Black Rock Shooter: The Game (PSP) - Review/ 3,247 Views
It took two years, but Black Rock Shooter: The Game is now available in the United States on PlayStation Network. That two year gap means we are seeing a PlayStation Portable game over a year following the release of the PlayStation Vita, though it existed prior to that. The oddities don’t stop there, as the game is unavailable in Canada, Mexico and various European nations due to licensing issues. So, with all that said, who’s up for some Black Rock Shooting?
Black Rock Shooter: The Game is a video game (yes) based on the manga/anime series, Black Rock Shooter (for real). If you’re already a fan of the series, this game should be on your radar and you’ll likely excuse its shortcomings and enjoy the game.
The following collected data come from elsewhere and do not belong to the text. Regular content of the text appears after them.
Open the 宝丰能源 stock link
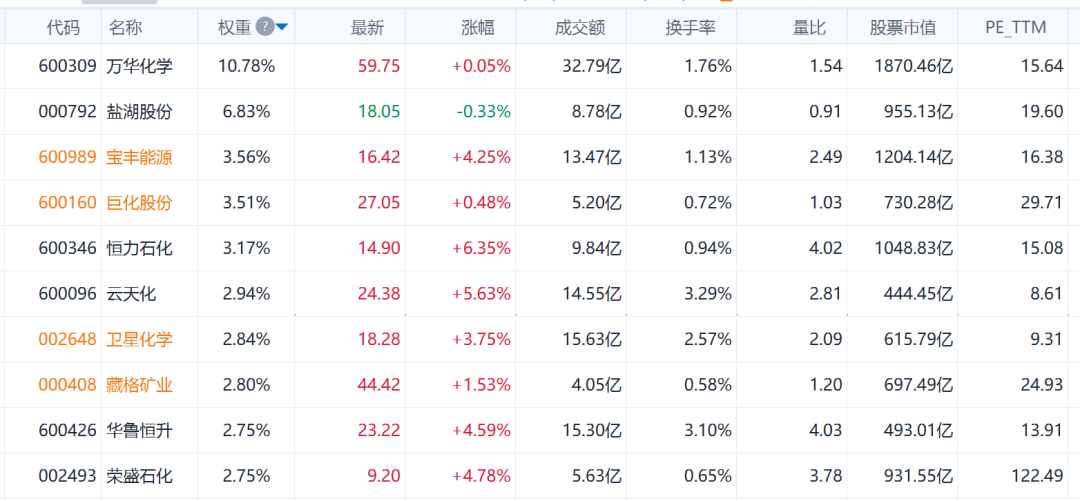The height and width of the screenshot is (501, 1080). coord(140,157)
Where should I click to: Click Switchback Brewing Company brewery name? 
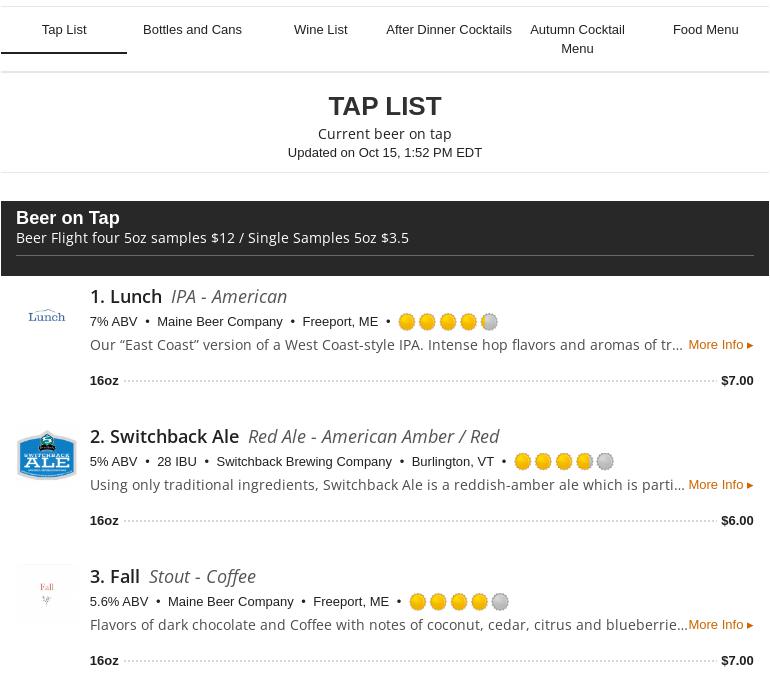click(x=304, y=462)
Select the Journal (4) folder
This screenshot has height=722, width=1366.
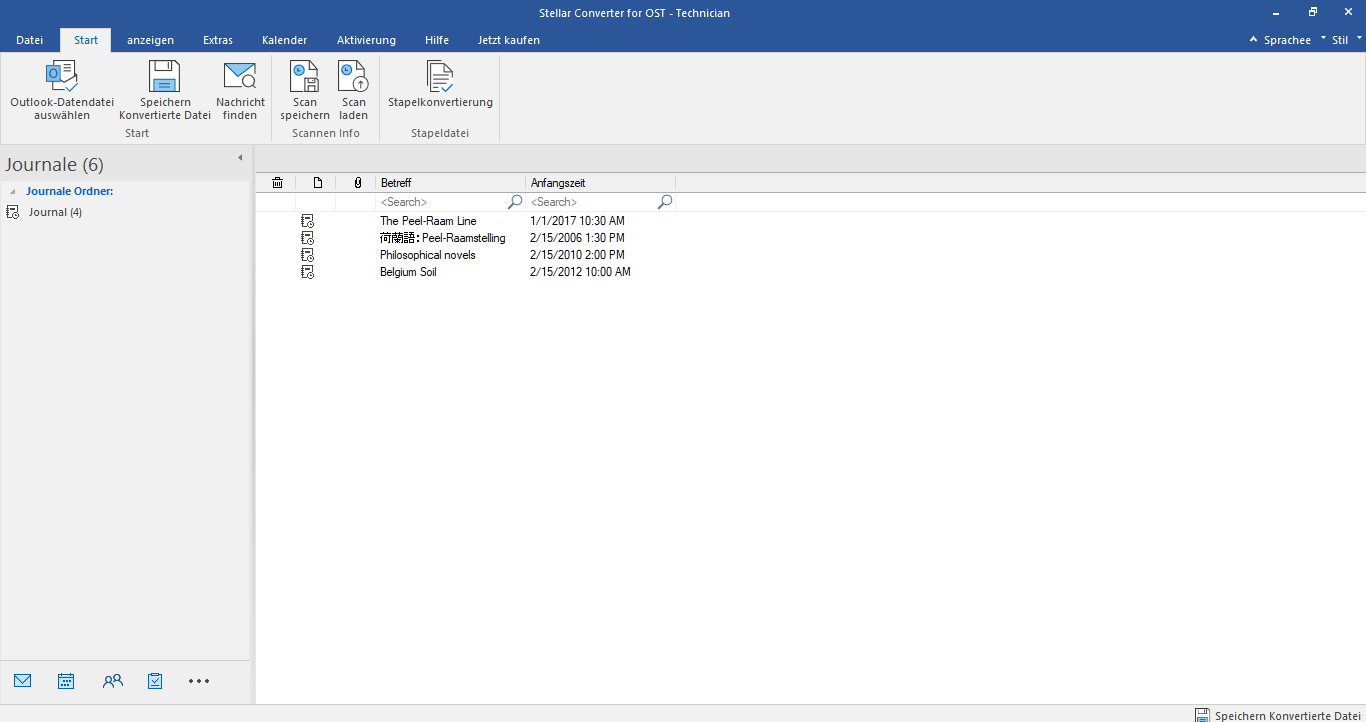pos(55,212)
If not, it’s not such a clear cut decision.
Earth has been attacked by aliens and humanity is down to its final twelve members. Survival for the human species appears to be at its end, but they have one ace up their sleeve, a barely-clothed girl with an enormous energy cannon, code-named Black Rock Shooter (BRS). Awakened from her slumber, the girl decimates the alien force attacking the humans and becomes the key player in humanity’s plan to take back Earth.
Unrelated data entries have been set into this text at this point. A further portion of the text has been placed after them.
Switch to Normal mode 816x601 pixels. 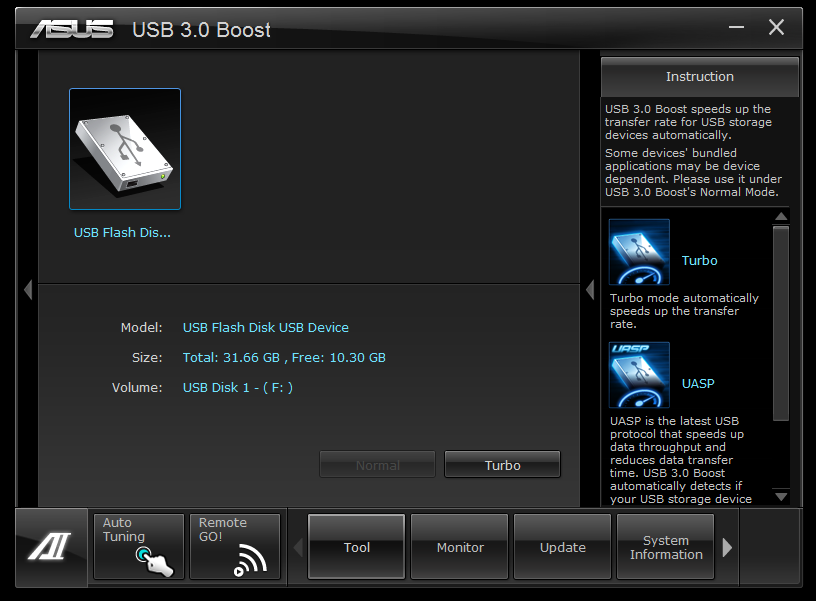coord(377,465)
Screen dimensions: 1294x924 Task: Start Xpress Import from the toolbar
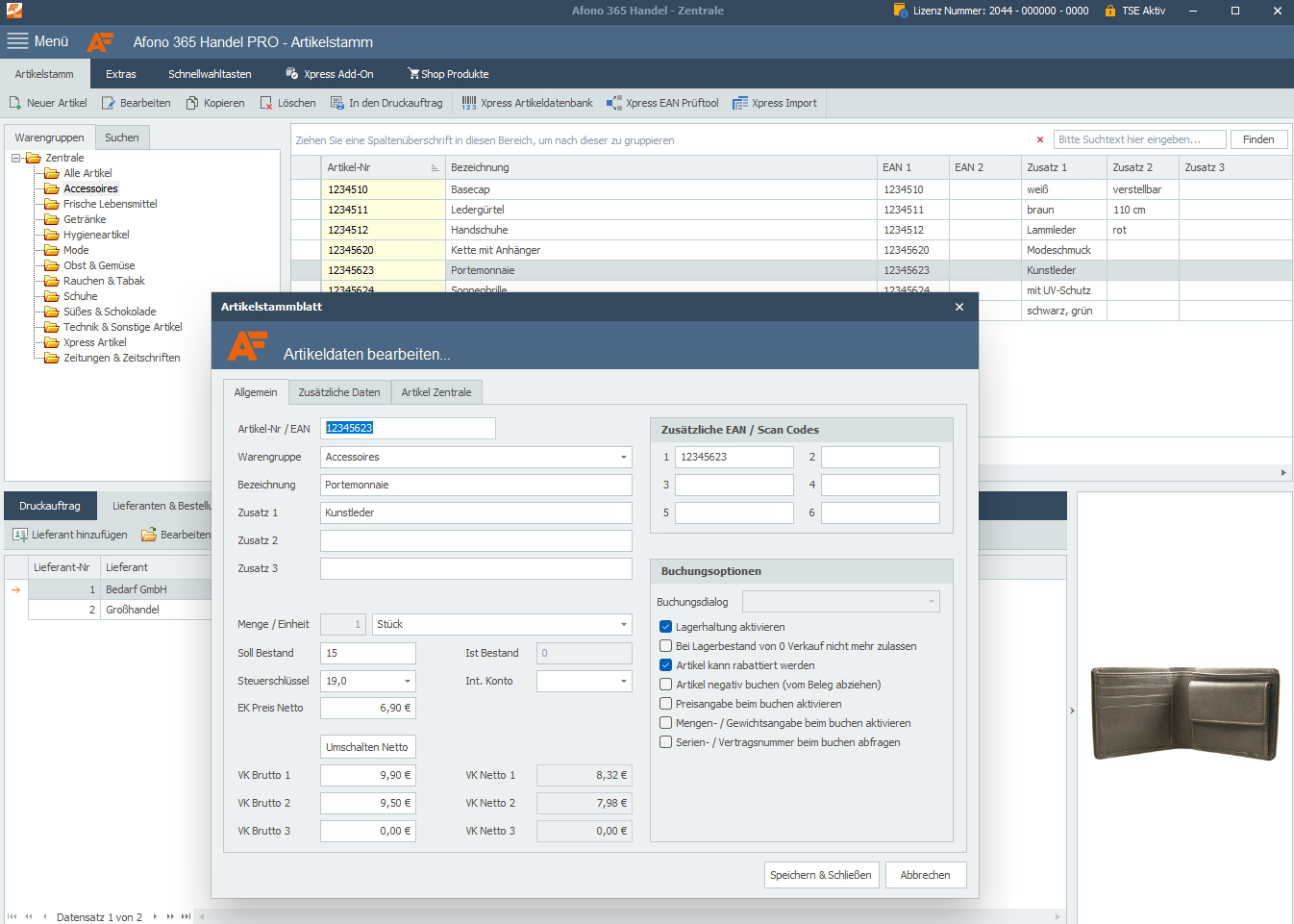pos(739,103)
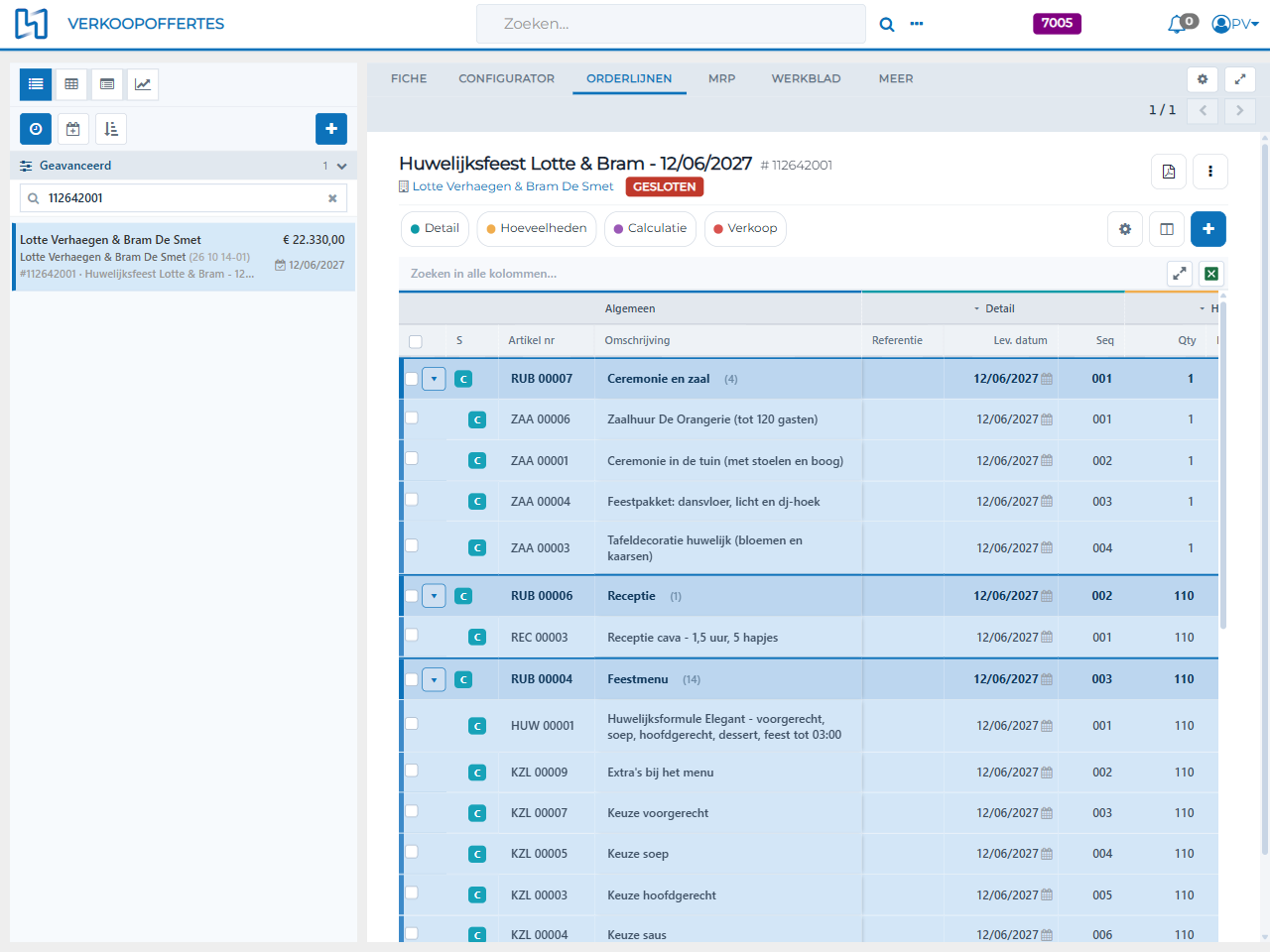The image size is (1270, 952).
Task: Expand the Geavanceerd filter chevron
Action: click(x=341, y=167)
That kind of story has the potential to be very compelling, but it’s not executed well. There is not much of an emotional connection with the characters. Occasional radio chatter serves to create an identity for each of the humans, but it’s not a very strong identity. I mostly ignored my human comrades and did not feel much for their plights. Had this been done better, it could have been a much stronger background story.
Much more interesting in Black Rock Shooter: The Game is the battle system. Walking up to an enemy in the field causes a transition to a battlefield where various enemies appear. Some will approach you to use melee attacks while others stay back and launch ranged attacks. BRS’s main attack is her energy cannon, which fires energy blasts at whatever target she has locked on to. Various skills can be unlocked throughout the game which will give BRS new attacks or support skills. Up to four can be equipped to the PSP’s face buttons at one time. Effective use of these skills can help to bring down bosses (my go-to combination was Aggressor for an ATK/DEF boost, Stun Snipe to stun a foe, then Blade Kill, which does extra damage to stunned enemies).
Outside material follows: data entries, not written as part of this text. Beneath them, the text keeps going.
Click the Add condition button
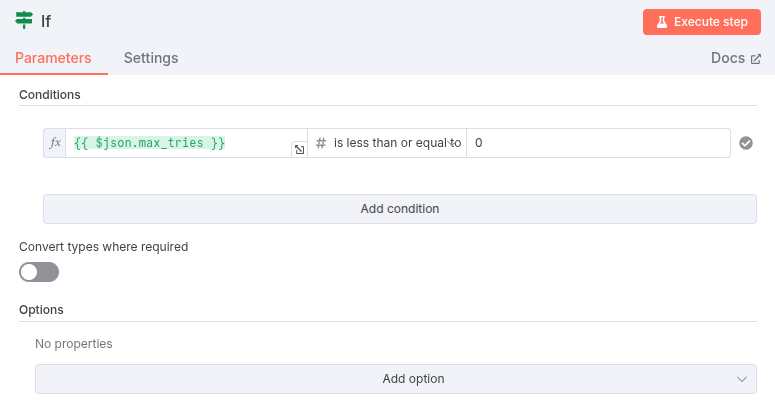Viewport: 775px width, 409px height. tap(399, 209)
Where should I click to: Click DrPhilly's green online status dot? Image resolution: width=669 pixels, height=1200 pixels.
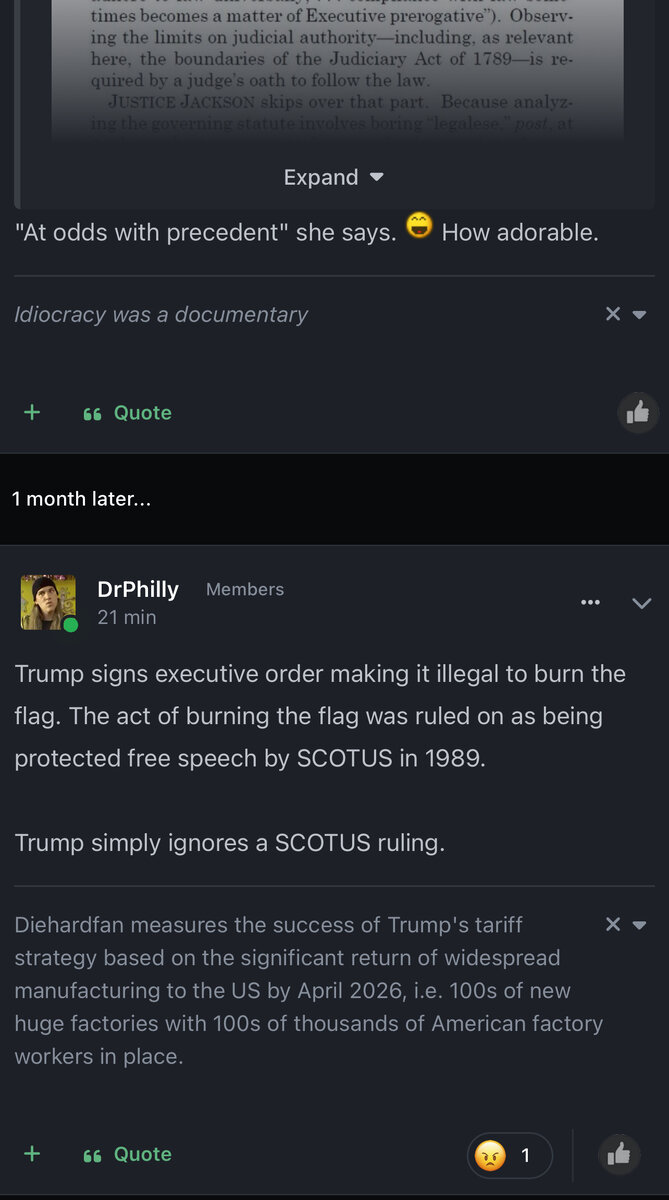click(x=70, y=625)
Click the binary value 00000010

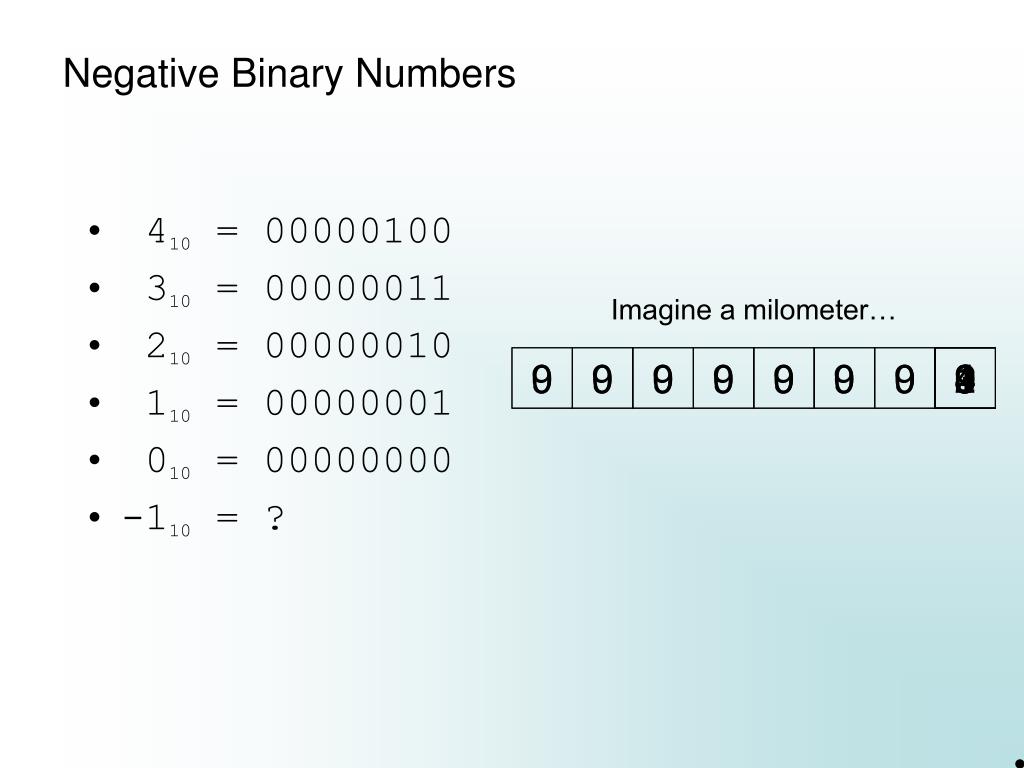[359, 346]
But you won’t be able to spam your cannon, as BRS has a heat meter that must be managed at all times during battle. Firing her cannon will increase the heat gauge and the more the heat gauge rises, the weaker those energy shots become. The heat also comes into play for dodging and guarding. Dodging an enemy’s attack will increase the heat gauge further. Guarding will not, but it prevents BRS from cooling down. If the gauge reaches 100%, BRS will overheat and be unable to take any actions for several seconds, exposing her to enemy attack. This makes every attack a strategic decision – do you continue the offensive and risk overheating, or be more timid to keep the gauge down and be more ready to dodge? This is the type of decision not often seen in RPGs and it makes battles interesting, even when facing waves of similar enemies throughout the campaign.
Other elements of the gameplay are weak. When outside of battle, you guide BRS through generic settings where each screen looks much like the last and there isn’t much of interest. You can perform various actions (such as jumping up broken buildings) at pre-defined points in the world, but you have to be in the exact right spot to trigger this, which is annoying because BRS can only run and not walk, even if you just tap the D-Pad. There are several driving missions in the game where you can dodge and attack enemies on the road to charge up the motorbike’s lasers, which kill everything in sight. It sounds fun, but it’s really more of a chore, as BRS can only kill an enemy if you dodge at the exact moment before you would get hit by the enemy.
This is a PSP game from 2011, so one cannot expect Black Rock Shooter: The Game to match the graphical output of current handhelds. But even by 2011 standards, this game’s graphics are mediocre. Character models are decent but many games do better, while backgrounds and environments are repetitive and nondescript; the experience feels like an unwelcome blast from gaming’s past. It is sorely lacking in interesting visuals, especially compared to its anime counterpart. As for audio, the sound effects convey what is happening in the game pretty well, and the music is good for the setting, if unspectacular. The game has not been dubbed in English, so all voices are in Japanese with accompanying English subtitles.
The single player adventure will take around 10-15 hours for a first playthrough. After beating each stage, Free Hunt mode is unlocked which allows players to free roam without being bolted down by specific mission requirements. There’s enough content here to justify Black Rock Shooter’s $20 price tag, but you have to be ready to endure plenty of repetition.
There’s a lot to love about Black Rock Shooter: The Game, but there’s also a lot to hate. Battles are strategic, intense and fun, but when outside of the battle, the game is a drag. The story comes up flat, the presentation is bland and there isn’t enough interesting variation in the gameplay to keep most people’s interest. Fans of the manga/anime series will still enjoy Black Rock Shooter: The Game, but everyone else will have to think twice.
This review was based on a digital download of Black Rock Shooter: The Game for PSP provided by the publisher and played on a PlayStation Vita.